# Task
Line by line, the data below should be set down unchanged, with images excluded.

# Data records
---------------

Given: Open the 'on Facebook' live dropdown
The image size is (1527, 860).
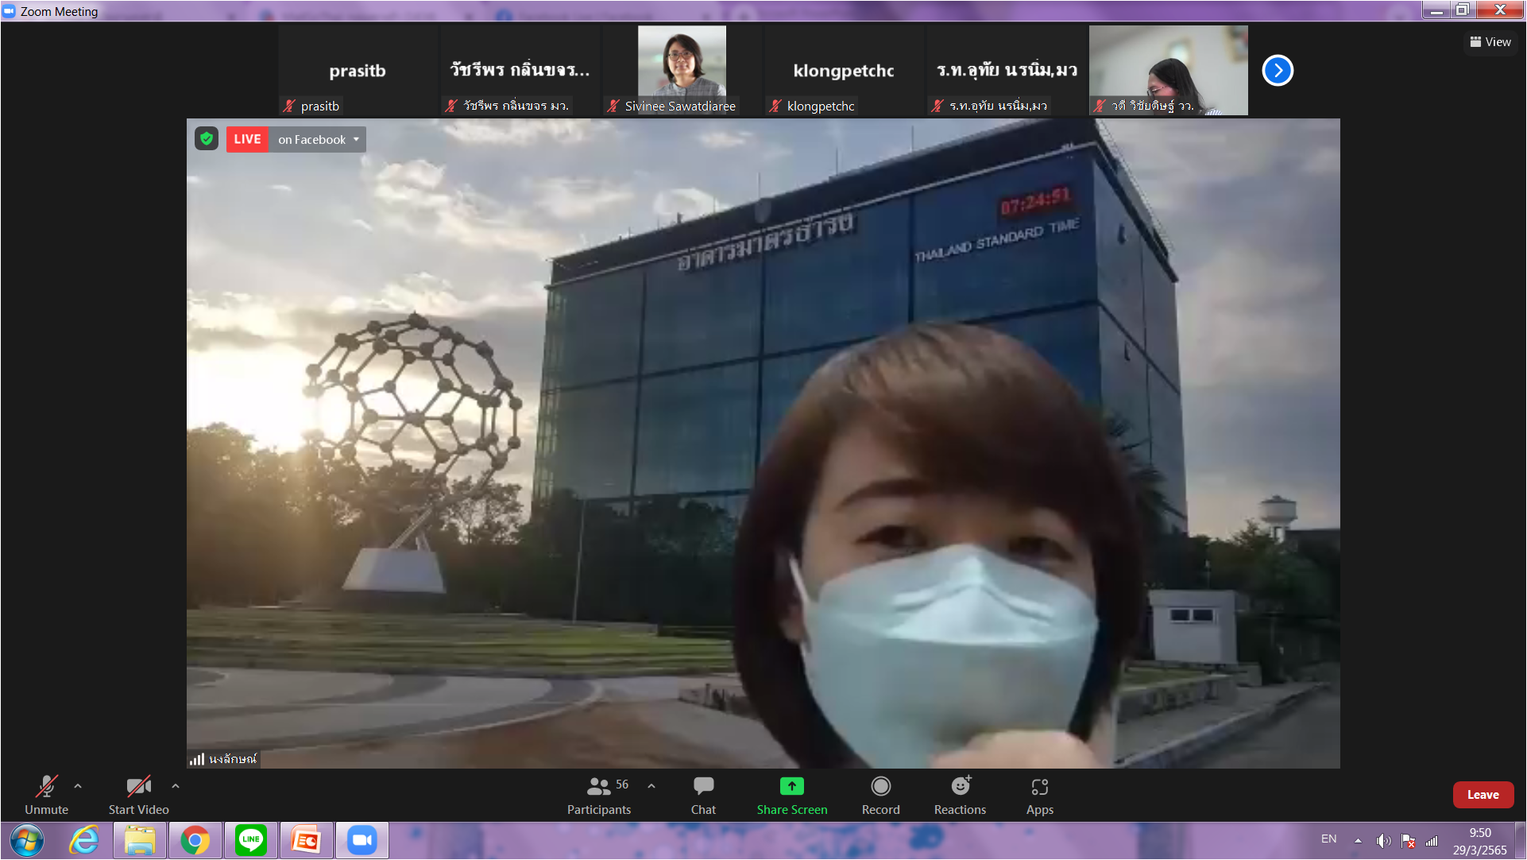Looking at the screenshot, I should 318,139.
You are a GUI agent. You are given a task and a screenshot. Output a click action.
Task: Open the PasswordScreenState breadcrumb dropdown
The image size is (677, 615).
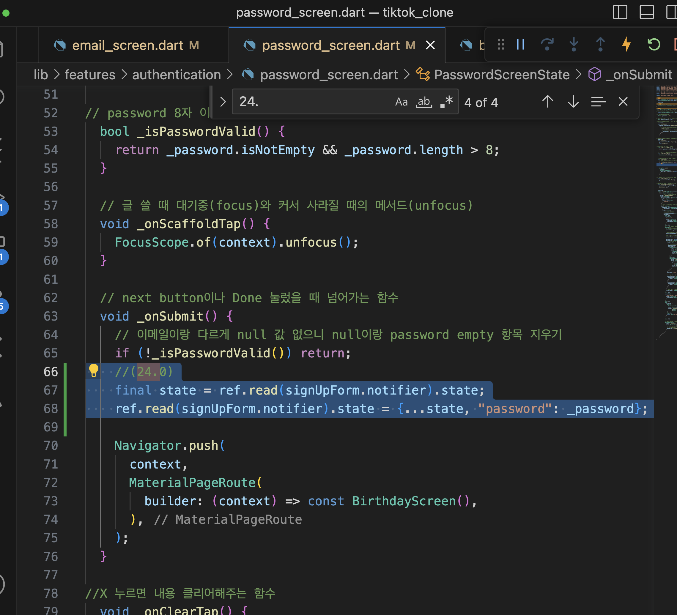(x=501, y=75)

---------------

# Expected answer
Given: Open the 'on Facebook' live dropdown
The image size is (1527, 860).
Looking at the screenshot, I should 318,139.
You are a GUI agent. You are given a task and a screenshot. Output a click action.
Task: Open the PasswordScreenState breadcrumb dropdown
The image size is (677, 615).
(x=501, y=75)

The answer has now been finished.